Oh, and the title of this post? I meant to type “Shorts” as a place holder, but my typographical error seemed somehow more fitting. I don’t know why.

How Dare I Be So Beautiful?

1. This morning we got up early so I could drive Marcia downtown to run in a 5K race that was staged alongside the Des Moines marathon. It was a chilly, early way to start the day, but I was happy to hang out near the finish line, so I could watch the results shown in the strip above (click it to enlarge): she won her division (based on age and gender), finished 26th out of 682 women running the race, and 135th out of 1,123 finishers overall, including all the men. I was exhausted just watching her sprint across the finish line, well ahead of the main pack of runners. Imagine how all the dudes that she smoked on the course felt.

2. It’s probably not surprising, given how many words I pump out on various keyboards every week, that I am a very accomplished typist. I would readily put my words-per-minute and accuracy rates up against pretty much anybody, and I know that I can hold my own against a lot of really speedy administrative professionals when it comes to moving words from brain to screen. What might surprise people, though, is how I manage to type extremely quickly and accurately without ever having learned the “proper” way to work a keyboard. I do not use all of my fingers when I type, and the ones that I do use don’t ever sit on their home keys the way they are supposed to. I was sitting in a meeting a couple of weeks ago, recording the proceedings in my role as secretary of the corporation, and I found myself actively watching my fingers as they worked, which I don’t think I’ve ever done before. So here’s a synopsis of how hideously I type, by finger, recorded while watching myself pound the keyboard in real time:

Left hand, pinky: Shift key.

Left Hand, ring finger: Not used.

Left hand, middle finger: Q, A, Z, W, S, X, 1, 2, 3, 4, 5 keys.

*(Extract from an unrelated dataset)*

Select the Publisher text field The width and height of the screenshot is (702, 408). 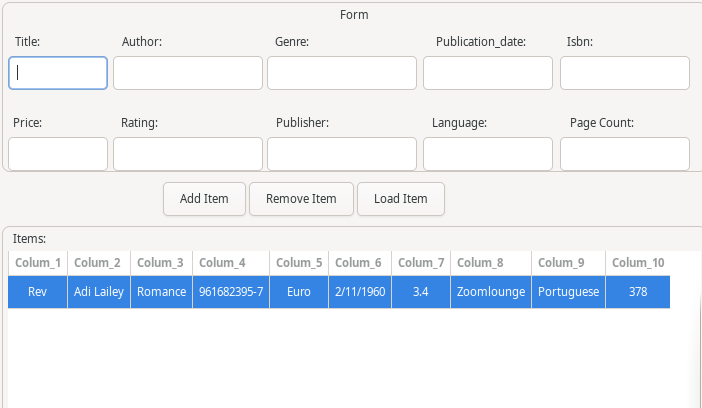click(x=342, y=154)
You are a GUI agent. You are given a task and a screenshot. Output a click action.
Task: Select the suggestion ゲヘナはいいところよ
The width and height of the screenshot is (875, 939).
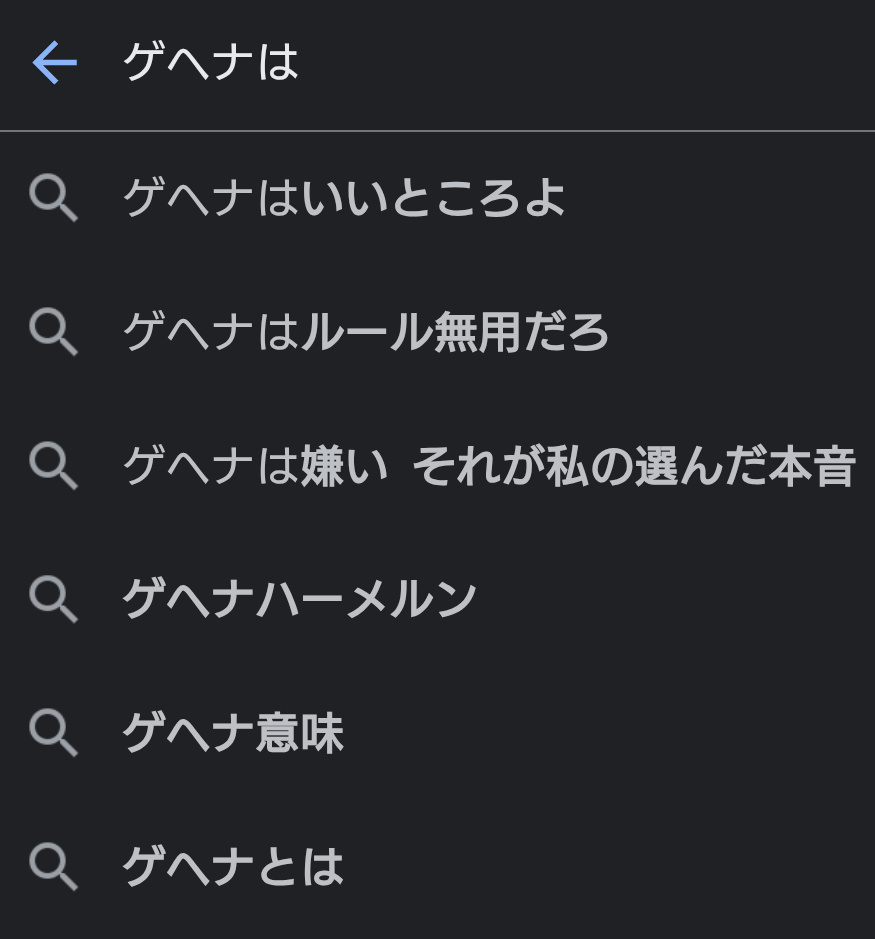tap(344, 197)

Left hand, pointer finger: E, D, C, R, F, V, T, G, B keys.

Left hand, thumb: Not used.

Right hand, thumb: Space bar.

Right hand, pointer finger: Y, H, N, U, J, M, I, K O, L, P, 6, 7, 8, 9, 0, colon, quotation, comma and period keys.

Right hand, middle finger: Backspace.

Right hand, ring finger: Not used.

Right hand, pinky finger: Not used.

I have had several surgeries on my right hand, and I think that the fact that I don’t use most of that hand is probably a function of the fact that it was often wrapped in casts and splints when I started typing regularly in college. I had not realized how much distance on the keyboard I covered with my right pointer finger, though. And I don’t know why my left ring finger never strikes the keyboard. That just seems weird. But I guess it doesn’t matter, in the end, since I manage to do something in a completely inept and unconventional way, but yet manage to achieve above satisfactory results while doing so. I think there’s probably a lesson in here, somewhere. Do you know what it might be?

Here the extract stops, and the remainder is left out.